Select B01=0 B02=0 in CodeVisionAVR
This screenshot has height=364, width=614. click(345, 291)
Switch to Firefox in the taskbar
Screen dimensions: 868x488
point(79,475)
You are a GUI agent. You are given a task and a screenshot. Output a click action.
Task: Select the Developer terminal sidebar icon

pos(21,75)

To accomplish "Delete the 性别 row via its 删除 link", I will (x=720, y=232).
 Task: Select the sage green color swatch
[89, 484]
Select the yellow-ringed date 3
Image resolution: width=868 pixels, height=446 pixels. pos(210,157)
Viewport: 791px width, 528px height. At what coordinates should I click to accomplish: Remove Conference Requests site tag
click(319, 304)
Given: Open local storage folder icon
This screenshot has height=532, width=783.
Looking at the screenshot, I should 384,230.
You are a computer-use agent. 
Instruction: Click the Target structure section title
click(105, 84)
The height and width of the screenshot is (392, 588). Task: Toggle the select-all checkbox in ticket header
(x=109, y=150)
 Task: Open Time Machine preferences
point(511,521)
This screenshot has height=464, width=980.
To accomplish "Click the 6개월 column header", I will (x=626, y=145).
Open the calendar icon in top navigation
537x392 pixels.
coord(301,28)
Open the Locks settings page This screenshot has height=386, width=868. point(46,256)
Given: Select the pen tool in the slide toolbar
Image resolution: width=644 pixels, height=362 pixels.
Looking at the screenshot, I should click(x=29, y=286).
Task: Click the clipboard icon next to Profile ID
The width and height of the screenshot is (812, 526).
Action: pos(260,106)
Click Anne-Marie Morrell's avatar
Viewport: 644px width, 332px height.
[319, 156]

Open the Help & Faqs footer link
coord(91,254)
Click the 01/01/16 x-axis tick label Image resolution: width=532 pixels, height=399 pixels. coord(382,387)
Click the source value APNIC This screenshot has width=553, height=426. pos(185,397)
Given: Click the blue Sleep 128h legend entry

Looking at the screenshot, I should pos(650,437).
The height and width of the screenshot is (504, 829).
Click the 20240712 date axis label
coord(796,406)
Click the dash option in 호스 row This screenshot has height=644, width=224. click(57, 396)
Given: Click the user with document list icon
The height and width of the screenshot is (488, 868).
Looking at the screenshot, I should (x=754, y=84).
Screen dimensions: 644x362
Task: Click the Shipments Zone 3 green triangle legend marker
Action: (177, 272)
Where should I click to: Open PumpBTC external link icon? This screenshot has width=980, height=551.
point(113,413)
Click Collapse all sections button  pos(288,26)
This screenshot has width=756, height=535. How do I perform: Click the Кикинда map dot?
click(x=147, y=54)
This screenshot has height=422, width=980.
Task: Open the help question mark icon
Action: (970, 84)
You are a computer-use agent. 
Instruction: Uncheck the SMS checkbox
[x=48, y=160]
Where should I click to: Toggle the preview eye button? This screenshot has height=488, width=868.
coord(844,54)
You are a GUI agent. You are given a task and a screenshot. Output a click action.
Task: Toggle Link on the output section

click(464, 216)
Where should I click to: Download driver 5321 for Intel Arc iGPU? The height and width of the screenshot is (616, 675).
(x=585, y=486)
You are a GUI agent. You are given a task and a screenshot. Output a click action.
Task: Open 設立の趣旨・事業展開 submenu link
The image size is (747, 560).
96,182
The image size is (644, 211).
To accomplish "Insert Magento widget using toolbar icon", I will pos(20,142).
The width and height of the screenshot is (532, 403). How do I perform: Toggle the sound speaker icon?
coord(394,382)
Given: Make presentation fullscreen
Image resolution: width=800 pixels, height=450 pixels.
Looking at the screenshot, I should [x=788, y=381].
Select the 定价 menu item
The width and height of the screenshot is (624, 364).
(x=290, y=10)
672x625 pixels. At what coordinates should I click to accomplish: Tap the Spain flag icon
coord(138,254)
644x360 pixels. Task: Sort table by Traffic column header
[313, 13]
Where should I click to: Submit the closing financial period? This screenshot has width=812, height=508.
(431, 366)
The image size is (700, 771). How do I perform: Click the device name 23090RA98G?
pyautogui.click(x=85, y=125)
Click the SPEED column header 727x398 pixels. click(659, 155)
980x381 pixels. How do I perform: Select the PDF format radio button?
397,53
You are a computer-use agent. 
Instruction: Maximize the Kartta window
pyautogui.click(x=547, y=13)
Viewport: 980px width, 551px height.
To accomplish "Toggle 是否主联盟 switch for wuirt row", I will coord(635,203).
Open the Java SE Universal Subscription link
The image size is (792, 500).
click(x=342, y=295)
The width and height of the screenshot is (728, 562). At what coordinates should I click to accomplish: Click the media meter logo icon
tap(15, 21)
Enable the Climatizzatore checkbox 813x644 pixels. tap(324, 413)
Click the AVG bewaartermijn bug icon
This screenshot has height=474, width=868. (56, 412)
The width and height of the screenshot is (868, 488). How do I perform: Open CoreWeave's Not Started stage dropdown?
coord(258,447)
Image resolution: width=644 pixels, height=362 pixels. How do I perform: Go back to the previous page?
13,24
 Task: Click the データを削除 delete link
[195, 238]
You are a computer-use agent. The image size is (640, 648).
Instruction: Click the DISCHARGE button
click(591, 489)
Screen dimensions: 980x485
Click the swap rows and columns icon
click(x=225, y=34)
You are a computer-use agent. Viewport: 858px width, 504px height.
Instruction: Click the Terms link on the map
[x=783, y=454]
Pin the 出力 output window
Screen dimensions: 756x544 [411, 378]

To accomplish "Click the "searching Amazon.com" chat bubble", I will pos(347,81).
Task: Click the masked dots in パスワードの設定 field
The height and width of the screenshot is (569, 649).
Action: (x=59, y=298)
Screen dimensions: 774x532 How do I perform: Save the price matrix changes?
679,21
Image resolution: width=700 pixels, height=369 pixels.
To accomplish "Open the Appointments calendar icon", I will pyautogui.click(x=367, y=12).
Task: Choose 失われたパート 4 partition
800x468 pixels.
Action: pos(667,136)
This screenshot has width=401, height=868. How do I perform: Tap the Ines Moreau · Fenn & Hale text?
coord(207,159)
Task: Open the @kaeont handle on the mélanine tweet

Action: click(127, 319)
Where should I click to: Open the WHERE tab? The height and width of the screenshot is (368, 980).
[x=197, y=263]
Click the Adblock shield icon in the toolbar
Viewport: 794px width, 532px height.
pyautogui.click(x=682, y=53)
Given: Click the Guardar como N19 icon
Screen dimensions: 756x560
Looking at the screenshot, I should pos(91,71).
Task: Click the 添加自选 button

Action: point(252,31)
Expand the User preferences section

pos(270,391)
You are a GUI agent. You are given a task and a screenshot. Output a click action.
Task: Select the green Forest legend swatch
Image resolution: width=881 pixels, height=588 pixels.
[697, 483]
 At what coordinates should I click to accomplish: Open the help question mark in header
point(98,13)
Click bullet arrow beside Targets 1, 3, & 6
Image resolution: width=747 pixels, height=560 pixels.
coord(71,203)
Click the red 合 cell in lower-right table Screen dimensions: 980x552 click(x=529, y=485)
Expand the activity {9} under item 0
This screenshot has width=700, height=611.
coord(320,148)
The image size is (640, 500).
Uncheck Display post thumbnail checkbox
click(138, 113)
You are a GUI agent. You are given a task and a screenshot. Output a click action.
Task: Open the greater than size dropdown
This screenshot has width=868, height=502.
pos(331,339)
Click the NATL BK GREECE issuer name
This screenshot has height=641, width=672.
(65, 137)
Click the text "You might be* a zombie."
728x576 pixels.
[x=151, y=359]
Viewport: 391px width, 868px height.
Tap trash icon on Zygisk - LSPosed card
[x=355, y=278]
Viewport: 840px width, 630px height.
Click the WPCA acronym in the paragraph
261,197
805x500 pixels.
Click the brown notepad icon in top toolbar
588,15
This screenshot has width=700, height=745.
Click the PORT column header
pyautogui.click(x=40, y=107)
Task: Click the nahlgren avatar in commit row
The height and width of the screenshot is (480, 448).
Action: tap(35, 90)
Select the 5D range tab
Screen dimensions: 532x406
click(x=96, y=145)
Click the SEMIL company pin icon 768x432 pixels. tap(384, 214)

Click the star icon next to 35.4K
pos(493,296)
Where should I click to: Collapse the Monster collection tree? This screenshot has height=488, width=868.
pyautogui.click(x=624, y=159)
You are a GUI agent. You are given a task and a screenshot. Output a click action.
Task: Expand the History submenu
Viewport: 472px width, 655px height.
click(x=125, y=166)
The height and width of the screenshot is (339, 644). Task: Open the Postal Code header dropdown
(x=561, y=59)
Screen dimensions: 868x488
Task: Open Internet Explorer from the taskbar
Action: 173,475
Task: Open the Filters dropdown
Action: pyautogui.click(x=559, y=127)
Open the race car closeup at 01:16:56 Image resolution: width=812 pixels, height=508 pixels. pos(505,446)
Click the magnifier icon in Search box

_Work request_
Using the data above, reproduce exactly the lines between those holding "Task: Click the 添加自选 button" and "Task: Click the nahlgren avatar in commit row", inclusive, and no others.

_Result below_
Task: Click the 添加自选 button

Action: point(252,31)
Expand the User preferences section

pos(270,391)
You are a GUI agent. You are given a task and a screenshot. Output a click action.
Task: Select the green Forest legend swatch
Image resolution: width=881 pixels, height=588 pixels.
[697, 483]
 At what coordinates should I click to accomplish: Open the help question mark in header
point(98,13)
Click bullet arrow beside Targets 1, 3, & 6
Image resolution: width=747 pixels, height=560 pixels.
coord(71,203)
Click the red 合 cell in lower-right table Screen dimensions: 980x552 click(x=529, y=485)
Expand the activity {9} under item 0
This screenshot has width=700, height=611.
coord(320,148)
The image size is (640, 500).
Uncheck Display post thumbnail checkbox
click(138, 113)
You are a GUI agent. You are given a task and a screenshot. Output a click action.
Task: Open the greater than size dropdown
This screenshot has width=868, height=502.
pos(331,339)
Click the NATL BK GREECE issuer name
This screenshot has height=641, width=672.
(65, 137)
Click the text "You might be* a zombie."
728x576 pixels.
[x=151, y=359]
Viewport: 391px width, 868px height.
Tap trash icon on Zygisk - LSPosed card
[x=355, y=278]
Viewport: 840px width, 630px height.
Click the WPCA acronym in the paragraph
261,197
805x500 pixels.
Click the brown notepad icon in top toolbar
588,15
This screenshot has width=700, height=745.
Click the PORT column header
pyautogui.click(x=40, y=107)
Task: Click the nahlgren avatar in commit row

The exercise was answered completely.